Je suis certain de me faire le porte-parole de tous les
participants si je dis que je suis très honoré de la présence
ici, aujourd'hui, du Ministre Monsieur Mario Lino.
Je tiens également à vous adresser mes sincères remerciements,
au nom de l'UIT, pour le soutien sans faille et l'accueil
chaleureux que nous a réservés l'Administration du Portugal, en
accueillant ici à Lisbonne l'édition de 2009 du Forum mondial
des politiques de télécommunication. Je suis persuadé que grâce
à votre appui dévoué et à votre hospitalité, ce Forum sera
couronné de succès.
L'idée d'organiser le FMPT-09 remonte à la Conférence de
plénipotentiaires de l'UIT tenue à Antalya en 2006, lorsque les
Etats Membres de l'UIT ont manifesté leur intérêt pour les
incidences de la convergence et du passage aux réseaux NGN pour
le secteur des télécommunications.
Pour répondre à ces préoccupations ainsi qu'aux besoins de
ses membres, l'Union a engagé la préparation de ce Forum.

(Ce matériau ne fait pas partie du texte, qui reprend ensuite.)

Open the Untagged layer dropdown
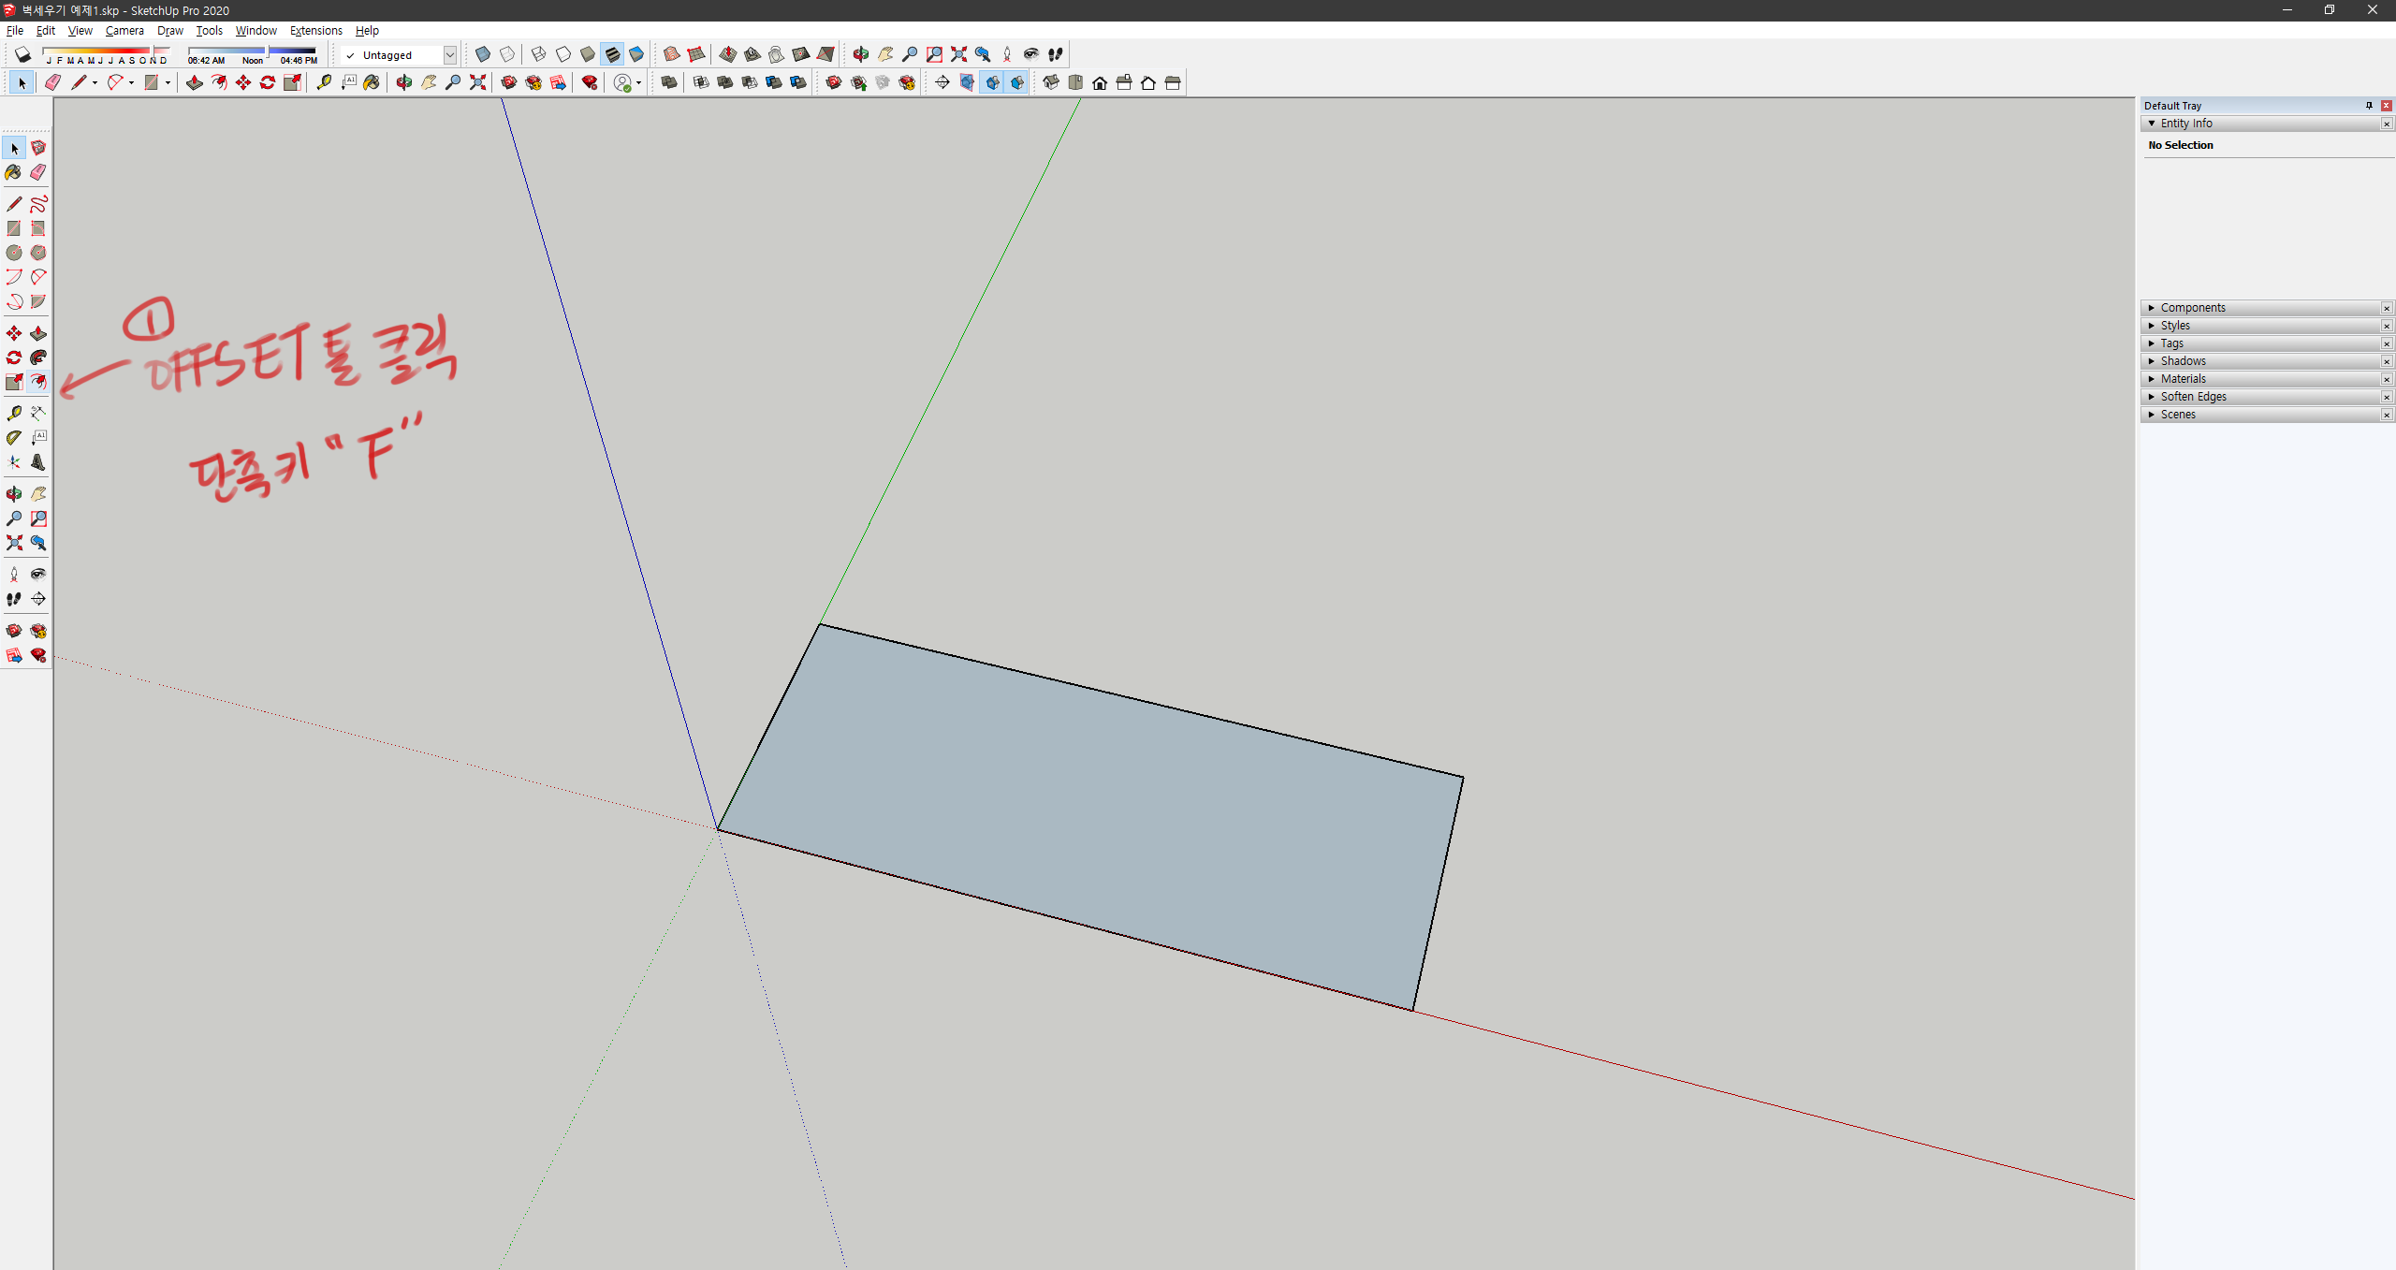The image size is (2396, 1270). tap(449, 55)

Toutefois, depuis lors, la crise financière et la récession
économique mondiale ont remis en question les bases mêmes du
système financier mondial et mis à l'épreuve nos gouvernements
et institutions internationales.
C'est la raison pour laquelle j'ai convoqué ce Dialogue
stratégique, avant le Forum, afin d'accorder une attention
particulière aux conséquences immédiates de la crise financière,
parallèlement aux problèmes à plus long terme que rencontre
notre secteur.
Chers collègues,
Comme vous le savez, le monde subit les retombées de
l'éclatement de la plus grosse bulle spéculative de l'histoire.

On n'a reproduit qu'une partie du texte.